Um espetáculo musicalmente engenhoso e visualmente bonito estará em cartaz entre esta quinta-feira e domingo no Theatro São Pedro. É a ópera "O Machete", em que o compositor André Mehmari adaptou um conto publicado em 1878 por Machado de Assis. Detalhe agradável: os ingressos são gratuitos.

Machete é um instrumento de cordas português, um pouco maior que um cavaquinho e menor que uma viola. O texto do escritor brasileiro o associa ao estudante Barbosa, que funciona no enredo como contraponto a Inácio, intérprete bissexto do violoncelo.

Ensaio aberto da ópera 'O Machete', baseada em Machado de Assis, que estreia nesta quinta, no Theatro São Pedro - Bruno Santos/Folhapress

A montagem lírica traz os jovens cantores da Academia de Ópera do Theatro São Pedro, sob a direção cênica de Juliana Santos. Os músicos da Orquestra Jovem do teatro estão sob a regência de Maira Ferreira, que corriqueiramente dirige o Coral Paulistano, no Theatro Municipal de São Paulo.

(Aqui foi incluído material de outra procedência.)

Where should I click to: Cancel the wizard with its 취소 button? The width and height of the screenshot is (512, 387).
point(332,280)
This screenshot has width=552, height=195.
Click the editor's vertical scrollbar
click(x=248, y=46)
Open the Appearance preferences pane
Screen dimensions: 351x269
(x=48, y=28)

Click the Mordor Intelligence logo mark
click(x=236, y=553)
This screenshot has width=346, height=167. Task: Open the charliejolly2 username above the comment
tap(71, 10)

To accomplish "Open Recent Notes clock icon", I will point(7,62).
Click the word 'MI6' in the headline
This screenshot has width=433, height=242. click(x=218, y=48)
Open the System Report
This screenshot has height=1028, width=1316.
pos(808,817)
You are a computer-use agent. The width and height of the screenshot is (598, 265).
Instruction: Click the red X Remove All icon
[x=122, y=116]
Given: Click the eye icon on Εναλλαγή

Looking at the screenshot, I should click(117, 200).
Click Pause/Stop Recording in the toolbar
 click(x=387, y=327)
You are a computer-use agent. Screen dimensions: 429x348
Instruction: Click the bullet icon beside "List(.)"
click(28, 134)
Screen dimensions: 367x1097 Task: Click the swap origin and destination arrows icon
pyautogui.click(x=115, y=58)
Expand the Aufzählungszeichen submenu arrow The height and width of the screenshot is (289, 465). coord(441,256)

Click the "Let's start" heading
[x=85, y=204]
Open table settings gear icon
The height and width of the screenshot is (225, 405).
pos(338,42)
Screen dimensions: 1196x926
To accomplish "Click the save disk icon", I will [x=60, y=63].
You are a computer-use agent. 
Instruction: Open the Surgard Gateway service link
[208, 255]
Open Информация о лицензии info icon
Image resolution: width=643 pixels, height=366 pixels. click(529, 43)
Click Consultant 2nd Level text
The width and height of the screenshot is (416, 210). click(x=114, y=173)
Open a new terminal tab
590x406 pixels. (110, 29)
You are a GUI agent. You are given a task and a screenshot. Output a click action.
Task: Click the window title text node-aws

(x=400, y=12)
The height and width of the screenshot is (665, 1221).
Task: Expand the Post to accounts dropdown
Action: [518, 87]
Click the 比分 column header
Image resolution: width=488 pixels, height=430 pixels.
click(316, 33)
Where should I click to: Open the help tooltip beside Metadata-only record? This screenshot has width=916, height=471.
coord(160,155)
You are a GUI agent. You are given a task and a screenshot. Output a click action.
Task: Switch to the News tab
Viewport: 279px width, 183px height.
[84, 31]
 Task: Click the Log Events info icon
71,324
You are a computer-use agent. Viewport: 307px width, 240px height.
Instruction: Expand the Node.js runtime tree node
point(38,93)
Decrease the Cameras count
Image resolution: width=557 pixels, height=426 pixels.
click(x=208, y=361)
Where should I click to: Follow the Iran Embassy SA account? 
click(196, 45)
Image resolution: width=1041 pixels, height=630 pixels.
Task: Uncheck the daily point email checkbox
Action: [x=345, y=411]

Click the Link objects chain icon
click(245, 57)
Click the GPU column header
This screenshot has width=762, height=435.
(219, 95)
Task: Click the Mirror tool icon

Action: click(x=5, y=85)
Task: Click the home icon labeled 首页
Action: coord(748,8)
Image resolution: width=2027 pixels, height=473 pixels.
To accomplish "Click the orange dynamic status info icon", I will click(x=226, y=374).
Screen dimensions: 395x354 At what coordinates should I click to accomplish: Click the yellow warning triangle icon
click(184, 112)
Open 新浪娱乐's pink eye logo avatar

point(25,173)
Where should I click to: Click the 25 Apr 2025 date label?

Mas o epicentro da ópera é André Mehmari, que chega aos 46 anos como um compositor maduro e consagrado no meio brasileiro da música de concerto. Também autor do libreto, exercita um estilo que ele próprio qualifica de maxixe barroco, sequência de pequenas citações de peças do repertório que remetem à brasilidade entre o final do século 19 e as primeiras décadas do século 20.

Habitam esse miolo musical personagens como Chiquinha Gonzaga, Ernesto Nazareth ou Anacleto de Medeiros. Mas Mehmari não opera uma simples colagem de trechos armazenados na memória de um público medianamente informado. Ele toma sequências de quatro ou cinco compassos e transfigura as notas musicais numa outra tonalidade, mantendo, no entanto, o ritmo e o gingado que permitam o reconhecimento.

De maneira parecida, "O Machete" traz citações de Bach, Mozart, Bizet ou Villa-Lobos, que entram com naturalidade numa receita com técnicas complicadas da escrita musical, mas que, no entanto, produzem um efeito leve e divertido. Em nenhum momento a ópera abandona a pista de um refinado entretenimento.

Com o libreto e a melodia partindo da mesma cabeça, outra dimensão do espetáculo é a coincidência da acentuação do idioma e das notas fortes das frases musicais. E Mehmari não se limita às falas e ao vocabulário de Machado de Assis. Ele as amplia, viaja até por versos de Olavo Bilac.

A regente Maira Ferreira, que preparou os cantores —são dois elencos que se alternam nas diferentes récitas— relata sua opção pela dicção mais coloquial. Não existe sucessão de vogais longas para que se fale um português musicalmente chique, porém superficial. Em tempo: há supertítulos projetados para quem preferir não acompanhar apenas a dicção dos cantores.

E ainda sobre a regente, ela se apega com energia ao ritmo de cada fragmento musical e o impõe com facilidade à orquestra.

Por fim, há o lindo espetáculo visual que a produção oferece. O segundo e o terceiro planos do palco são cobertos por painéis verticais de tecido transparente. Entre eles, formam-se corredores pelos quais transitam personagens que não estão em seus momentos de canto.

É um movimento lento e constante da direita para a esquerda. Um presente para o olhar do público. Os personagens, e é um detalhe cuidadoso, estão todos vestidos como cidadãos urbanos do final do século 19.

O enredo do conto machadiano e da ópera traz uma forte riqueza metafórica. Por detrás de uma história frustrada de amor, há a disputa entre a cultura erudita e a popular.

O violoncelista Inácio faz de tudo para agradar sua mulher, Carlota, tentando dedicar-lhe um concerto para violoncelo que jamais vê a luz do dia. Carlota, no entanto, se encanta pela machete do jovem e sedutor Barbosa. Ela abandona o marido pelo instrumentista mais ligado à tradição popular.

Esta é a segunda adaptação para a ópera que Mehmari faz de Machado de Assis. A primeira, em Vitória, no Espírito Santo, tomou por base o romance "Esaú e Jacó". Nos planos dele há mais um Machado em vista: "O Alienista", com o antológico e curioso Simão Bacamarte.